## TEXT
________________________________________

Studie

Public M&A Report 01/2020

05.04.2020

Marktentwicklung und Trends

  • Signifikanter Anstieg der Marktaktivität bezogen auf die Transaktionszahl, jedoch nur mäßige Steigerung des Angebotsvolumens im Vergleich zu 2018
  • Sehr hohe Transaktionszahl von zehn Transaktionen im Large-Cap-Segment
  • Deutlicher Anstieg der durchschnittlichen Prämienhöhe gegenüber 2018 von 8,08% auf 17,5%
  • Im Fokus: Änderung des § 26 WpÜG – Erstreckung der Sperrfrist nach untersagten oder gescheiterten Angeboten auf mit dem Bieter gemeinsam handelnden Personen
  • Tauschangebote nach dem WpÜG im Lichte der neuen Prospektverordnung

Anzahl und Volumen von Angeboten

Im Jahr 2019 hat die Bundesanstalt für Finanzdienstleistungsaufsicht („BaFin“) 28 öffentliche Angebote nach dem Wertpapiererwerbs- und Übernahmegesetz („WpÜG“) gestattet und veröffentlicht. Die Angebote betrafen Zielgesellschaften mit einer Marktkapitalisierung zum Angebotspreis („MKA“) von insgesamt EUR 38,7 Mrd. Die Angebote gliederten sich in achtzehn Übernahmeangebote, fünf Delisting-Angebote, zwei Erwerbsangebote, und drei Pflichtangebote. Es gab außerdem eine Untersagung mangels rechtzeitiger Veröffentlichung einer Angebotsunterlage.

 

Die Zahl der Transaktionen im deutschen Markt für öffentliche Übernahmen ist im Jahr 2019 mit veröffentlichten 28 Angeboten und einer Untersagung im Vergleich zum Vorjahr signifikant angestiegen: 2018 gab es nur dreizehn Angebote (und zwei Untersagungen). Das Angebotsvolumen (ausgedrückt in der MKA) hat sich von EUR 29,1 Mrd. im Jahr 2018 auf EUR 38,7 Mrd. im Jahr 2019 erhöht. Dies entspricht einer prozentualen Zunahme von 32,65%.

Entwicklung in den Segmenten (Large Cap, Mid Cap und Small Cap)

Innerhalb der MKA lassen sich drei Segmente unterteilen: Small-Cap (MKA der Zielgesellschaft < EUR 100 Mio.), Mid-Cap (MKA der Zielgesellschaft ≥ EUR 100 Mio. und < EUR 1000 Mio.) und Large-Cap (MKA der Zielgesellschaft ≥ EUR 1000 Mio.). Die Entwicklung der durchschnittlichen MKA in den einzelnen Segmenten lässt sich folgendermaßen darstellen:

Im Large-Cap-Segment ist das durchschnittliche Angebotsvolumen mit EUR 3.589,5 Mio. im Vergleich zu 2018 stark gefallen (2018: EUR 9.013,8 Mio.). 2018 gab es allerdings ein Angebot, das alleine schon ein Angebotsvolumen von über EUR 20 Mrd. aufwies. Ein Angebot in dieser Größenordnung fehlte 2019.

________________________________________

## BEREITGESTELLTE DATEN
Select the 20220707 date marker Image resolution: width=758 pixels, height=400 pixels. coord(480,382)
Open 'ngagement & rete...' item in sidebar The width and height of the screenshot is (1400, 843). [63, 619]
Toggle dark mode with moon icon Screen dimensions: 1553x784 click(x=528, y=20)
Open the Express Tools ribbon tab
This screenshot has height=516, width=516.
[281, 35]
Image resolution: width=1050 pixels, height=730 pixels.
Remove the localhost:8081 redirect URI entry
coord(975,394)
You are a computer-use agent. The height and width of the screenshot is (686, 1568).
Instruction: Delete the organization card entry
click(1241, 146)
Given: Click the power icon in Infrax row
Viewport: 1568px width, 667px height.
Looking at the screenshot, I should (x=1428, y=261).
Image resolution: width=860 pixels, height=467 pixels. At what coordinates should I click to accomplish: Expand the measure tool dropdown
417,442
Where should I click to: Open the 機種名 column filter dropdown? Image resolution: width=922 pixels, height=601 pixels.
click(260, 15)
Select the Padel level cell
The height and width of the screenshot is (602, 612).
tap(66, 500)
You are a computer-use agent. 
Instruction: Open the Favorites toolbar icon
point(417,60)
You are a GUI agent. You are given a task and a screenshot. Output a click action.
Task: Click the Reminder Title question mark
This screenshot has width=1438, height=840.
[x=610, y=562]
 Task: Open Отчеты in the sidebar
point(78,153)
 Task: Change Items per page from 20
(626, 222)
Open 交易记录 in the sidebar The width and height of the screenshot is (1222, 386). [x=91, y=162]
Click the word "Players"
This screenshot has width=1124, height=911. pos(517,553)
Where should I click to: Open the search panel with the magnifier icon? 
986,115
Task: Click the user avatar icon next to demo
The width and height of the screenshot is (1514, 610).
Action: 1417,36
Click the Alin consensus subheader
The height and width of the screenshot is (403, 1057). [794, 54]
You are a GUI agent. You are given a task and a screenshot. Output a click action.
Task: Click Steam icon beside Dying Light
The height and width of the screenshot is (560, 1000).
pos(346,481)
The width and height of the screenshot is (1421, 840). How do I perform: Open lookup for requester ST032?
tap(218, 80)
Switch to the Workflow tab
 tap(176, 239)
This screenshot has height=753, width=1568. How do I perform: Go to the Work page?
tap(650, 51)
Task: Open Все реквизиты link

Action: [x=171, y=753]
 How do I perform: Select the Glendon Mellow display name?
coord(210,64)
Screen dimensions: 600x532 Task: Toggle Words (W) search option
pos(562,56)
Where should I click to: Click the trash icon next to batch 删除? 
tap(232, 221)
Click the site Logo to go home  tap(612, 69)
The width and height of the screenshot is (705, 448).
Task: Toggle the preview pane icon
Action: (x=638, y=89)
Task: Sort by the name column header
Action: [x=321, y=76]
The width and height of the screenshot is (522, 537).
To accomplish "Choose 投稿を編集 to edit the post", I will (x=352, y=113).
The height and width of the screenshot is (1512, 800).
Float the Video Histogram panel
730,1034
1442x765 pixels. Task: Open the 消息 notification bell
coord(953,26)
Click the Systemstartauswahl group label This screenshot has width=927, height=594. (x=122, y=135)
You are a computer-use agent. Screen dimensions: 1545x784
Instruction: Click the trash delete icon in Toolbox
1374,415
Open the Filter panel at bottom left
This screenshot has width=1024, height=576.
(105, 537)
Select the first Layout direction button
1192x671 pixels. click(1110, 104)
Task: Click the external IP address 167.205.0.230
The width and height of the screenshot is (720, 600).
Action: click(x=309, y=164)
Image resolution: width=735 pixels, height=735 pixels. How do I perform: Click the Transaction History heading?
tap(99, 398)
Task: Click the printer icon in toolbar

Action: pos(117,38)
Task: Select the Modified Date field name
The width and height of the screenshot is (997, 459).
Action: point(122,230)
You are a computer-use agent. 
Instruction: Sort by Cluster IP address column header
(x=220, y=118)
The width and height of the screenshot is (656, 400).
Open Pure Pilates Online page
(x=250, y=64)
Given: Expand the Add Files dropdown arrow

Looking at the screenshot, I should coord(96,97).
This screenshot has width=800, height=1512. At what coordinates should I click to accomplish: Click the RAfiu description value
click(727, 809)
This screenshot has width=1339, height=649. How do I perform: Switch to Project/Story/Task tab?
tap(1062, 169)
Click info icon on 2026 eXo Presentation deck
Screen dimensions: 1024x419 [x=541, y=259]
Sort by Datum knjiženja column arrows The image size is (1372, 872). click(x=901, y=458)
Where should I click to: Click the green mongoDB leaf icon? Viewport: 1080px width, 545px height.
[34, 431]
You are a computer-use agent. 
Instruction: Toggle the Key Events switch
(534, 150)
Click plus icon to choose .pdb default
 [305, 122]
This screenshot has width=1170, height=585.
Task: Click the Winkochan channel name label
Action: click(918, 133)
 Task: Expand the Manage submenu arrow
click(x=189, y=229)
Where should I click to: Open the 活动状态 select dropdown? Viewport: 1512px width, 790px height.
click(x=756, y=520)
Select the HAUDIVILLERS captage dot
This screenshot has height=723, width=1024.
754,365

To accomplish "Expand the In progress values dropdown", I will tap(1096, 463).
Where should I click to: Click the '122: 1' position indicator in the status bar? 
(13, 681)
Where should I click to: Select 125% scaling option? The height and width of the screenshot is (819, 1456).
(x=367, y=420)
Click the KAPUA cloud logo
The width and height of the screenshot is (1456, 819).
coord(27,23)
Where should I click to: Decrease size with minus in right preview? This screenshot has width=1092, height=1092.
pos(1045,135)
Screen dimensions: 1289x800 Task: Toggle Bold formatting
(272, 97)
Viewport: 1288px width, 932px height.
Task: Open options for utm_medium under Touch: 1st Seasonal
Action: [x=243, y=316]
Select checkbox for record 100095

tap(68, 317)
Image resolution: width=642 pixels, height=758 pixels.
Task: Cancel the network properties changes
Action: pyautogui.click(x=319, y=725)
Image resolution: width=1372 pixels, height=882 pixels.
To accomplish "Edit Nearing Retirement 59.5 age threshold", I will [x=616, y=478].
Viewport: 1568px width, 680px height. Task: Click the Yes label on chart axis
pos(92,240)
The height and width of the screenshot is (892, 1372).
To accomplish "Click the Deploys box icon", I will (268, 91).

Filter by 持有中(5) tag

________________________________________

## ZIEL DER AUFGABE
Wie viele öffentliche Angebote nach dem WpÜG hat die BaFin laut dem Text im Jahr 2019 gestattet und veröffentlicht?

## VOLLSTÄNDIGE LÖSUNG
28 öffentliche Angebote.